Scientists Find A Tool To Detect Plastic Waste In The Sea, The Piles Are Astounding
JAKARTA – Scientists have created a surprising animation showing how tiny pieces of plastic move around Earth's oceans.
The researchers used NASA satellite data to track the movement of microplastics – tiny pieces of plastic less than five millimeters in diameter.
Their animation shows high concentrations of microplastics around the South China Sea and the Gulf of Thailand, as well as the west coast of Central America.
Plastic that falls into our rivers or is swallowed up by tides on the coast gets carried away by currents before ending up on the high seas.
This plastic is broken down by waves and sunlight into tiny microplastics, which can be mistaken for food by marine life with fatal consequences.
Eventually, the plastic gets trapped in the center of ocean basins or subtropical 'gyres' – massive systems of rotating currents in each of the five major oceans.
Unfortunately, the world's five subtropical gyres can continue to be a place of 'garbage patches', consisting of plastic waste, fishing gear, and other debris.
The Great Pacific Garbage Patch, between California and Hawaii, is most famous for the large amount of boat traffic that passes through it. About 8 million tons of plastic flow from rivers and beaches into the ocean every year, according to NASA.
The animation was created by scientists at the University of Michigan and is detailed in a new paper published in IEEE Xplore.
"Concentrations of marine microplastics are known to vary significantly by location, with very high levels in the North Atlantic and North Pacific", they said as quoted by Dailymail.co.uk.

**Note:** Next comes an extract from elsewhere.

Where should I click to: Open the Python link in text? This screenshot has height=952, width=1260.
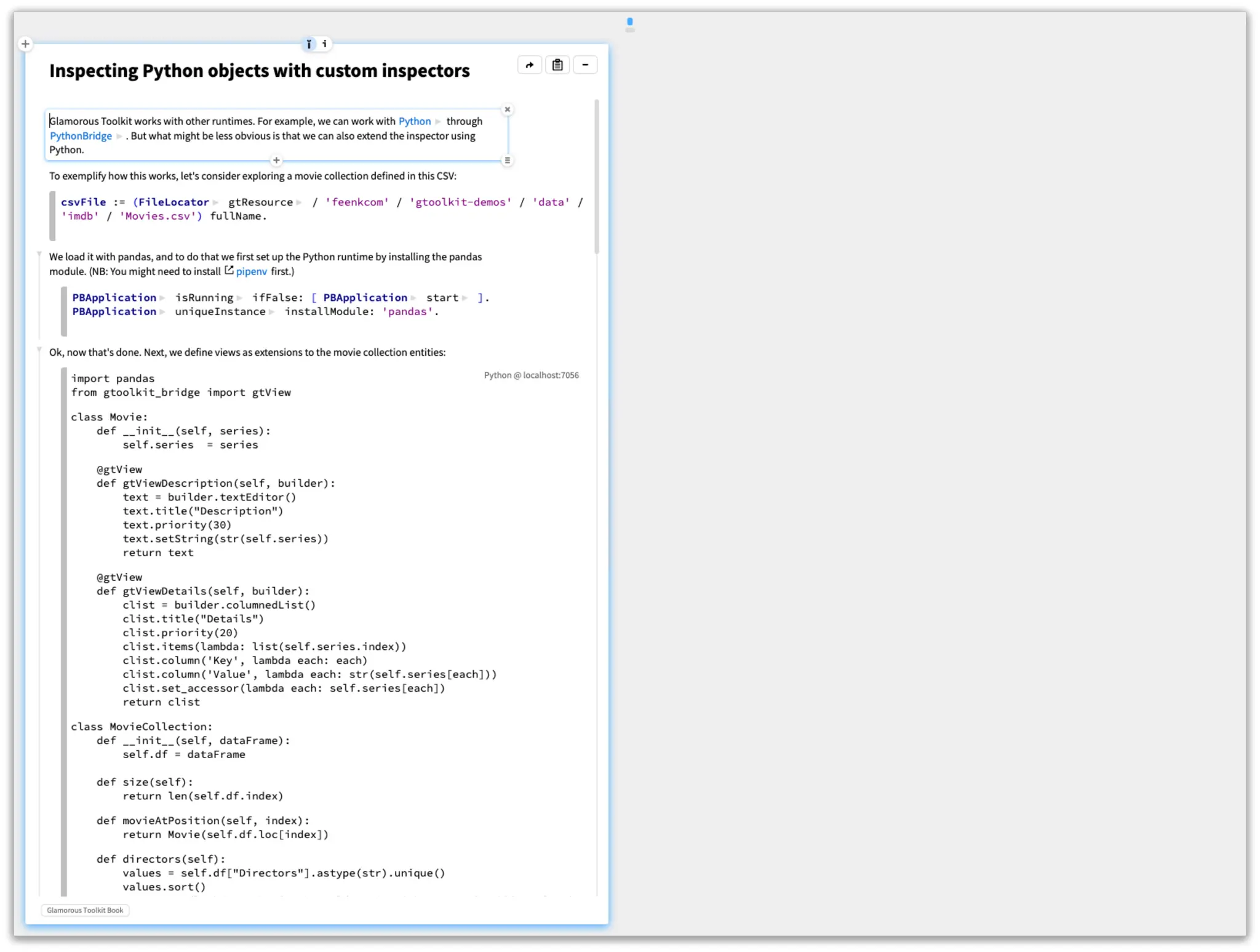pyautogui.click(x=414, y=121)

"A new method is presented to detect and image the global distribution of marine microplastics from space", they added.
The animation shows the location and concentration of floating plastic between April 2017 and September 2018.
This shows some seasonal variation in microplastic concentrations – in the Great Pacific Garbage Patch, for example, microplastic concentrations appear to be higher in summer and lower in winter.
This is likely due to more 'vertical mixing' of the ocean when temperatures are cooler. Vertical mixing is the up and down movement of air or water that occurs as a result of temperature differences between fluid layers.
Scientists usually estimate the amount of plastic in marine debris piles by dragging nets behind boats.
However, this sampling method is 'geographically sparse', according to NASA's Earth Observatory, and does not provide an idea of how many plastic concentrations have changed over time.
So University of Michigan researchers developed a new method to map ocean microplastic concentrations around the world.
They used data from eight microsatellites that are part of the Cyclone Global Navigation Satellite System (CYGNSS) mission.
The $157 million CYGNSS projects, launched in 2016, are primarily intended to improve hurricane forecasting.
Radio signals from GPS satellites are reflected off the sea surface, and the CYGNSS satellites detect these reflections.
SEE ALSO:
These measurements already provide scientists with the means to obtain ocean wind speeds, useful for studying phenomena such as storms, but the signals also reveal the presence of plastic.
When there is plastic or other debris near the sea surface, the waves are damped and the sea surface is not as rough as it should be.
"In cleaner waters, there is a high degree of agreement between ocean roughness and wind speed", said Chris Ruf, principal investigator of the CYGNSS mission and one of the two authors of the paper.
"But as you head to the Great Pacific Garbage Patch, you see a bigger difference between wind speed measurements and surface roughness", he said.
The new method will provide better monitoring of marine microplastics and 'support the development and validation of future models', according to the team.
An analysis earlier this year by researchers at Kyushu University found there are 24.4 trillion pieces of microplastic in the oceans and counting.